Cardiovascular Flashcards
What causes an S3 heart sound, and when would it occur in the cardiac cycle?
Caused by a rapid rush of blood into a dilated ventricle, during early diastole; ventricular gallop, ‘kentucky’
Common causes of an S3 heart sound:
HF, pHTN, mitral/aortic/tricuspid insufficiency
What causes an S4 heart sound, and when would it occur in the cardiac cycle?
Caused by atrial contraction of blood into a non-compliant ventricle, during diastole just before S1
Common causes of an S4 heart sound:
myocardial ischemia, infarction, HTN, ventricular hypertrophy, AORTIC STENOSIS
What is pulse pressure and what is the normal range?
systolic - diastolic = pulse pressure
normal: 40-60 mm Hg
What do systolic and diastolic blood pressure approximate ?
SBP - indirect measure of CO + SV
DBP - indirect measure of SVR
During what part of the cardiac cycle are the coronary arteries perfused?
Diastole
Which valves are open during diastole?
mitral + tricuspid (open during ‘fill’ time)
Which valves are open during systole?
pulmonic + aortic (open during ‘eject’ time)
What type of murmurs are heard during systole?
-AV stenosis
-Pulmon. valve stenosis
-MV insuff/regurg
-TV insuff/regurg
-VSD
What type of murmurs are heard during diastole?
- AV insuff/regurg
- Pulmon insuffic/regurg
- MV stenosis
- TV stenosis
Which murmur can result from ongoing atrial fibrillation?
mitral stenosis s/t atrial enlargement
What murmurs might result from an acute MI?

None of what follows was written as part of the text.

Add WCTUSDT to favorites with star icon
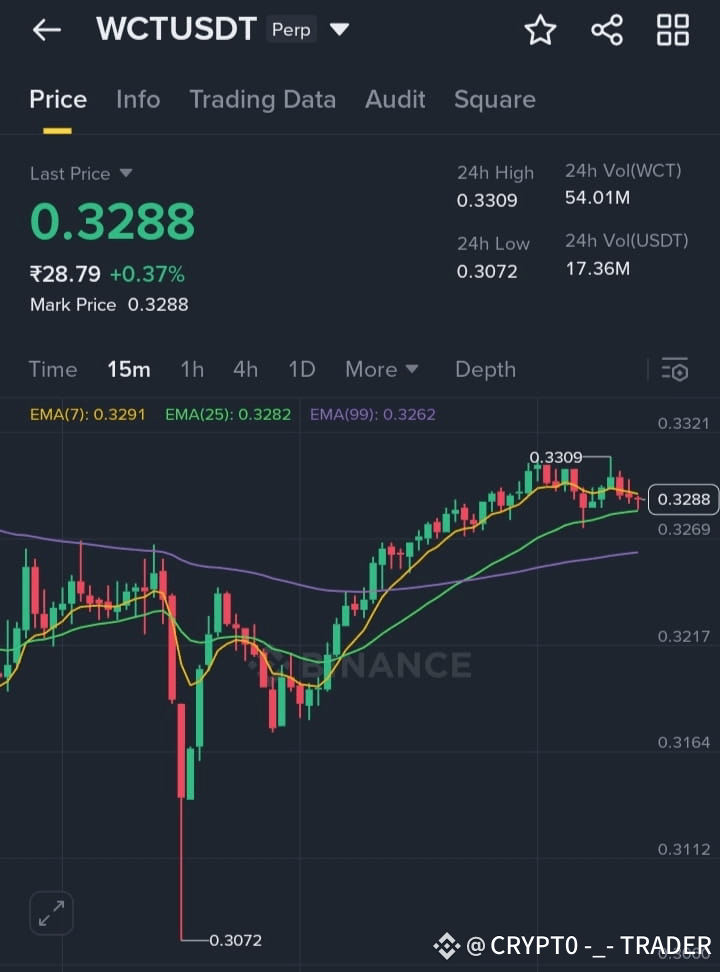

- Mitral regurg ( s/t papillary muscle dysfunction/rupture–medical emergency)
- VSD
List some atypical symptoms of MI (commonly seen in women, pt’s > 75 y.o., diabetics).
- nausea
- SOB
- extreme fatigue
- syncope/falls
- acute delirium
What distinguishes a STEMI and NSTEMI?
NSTEMI – positive trop, ST depression, T wave inversion, unrelenting CP
STEMI – positive trop, ST elevation in 2 or more contiguous leads, unrelenting CP
What are the features of unstable angina?
negative trop, CP at rest, unpredictable CP that may be relieved w/ nitro, ST depression or T wave inversion
Describe variant/Prinzmetal’s angina.
- transient ST elevation
- caused by coronary artery spasm (may or may not be atherosclerotic)
- negative troponin
- nitro helps
- occurs at rest
When would you not give beta-blockers for acute chest pain?
- ACS related to cocaine use
- hypoTN, bradycardia
- taking phosphodiesterase inhibitors
Changes in leads II, III, aVF indicate an MI where?
- RCA
- inferior LV
Changes in leads V1, V2, V3, V4 indicate an MI where?
- LAD
- anterior LV
Changes in V5, V6, I, aVL indicate an MI where?
- circumflex
- lateral LV
Changes in V5, V6 indicate an MI where?
- low lateral LV
Changes in I, aVL indicate an MI where?
- high lateral LV
Changes in V1, V2 indicate an MI where?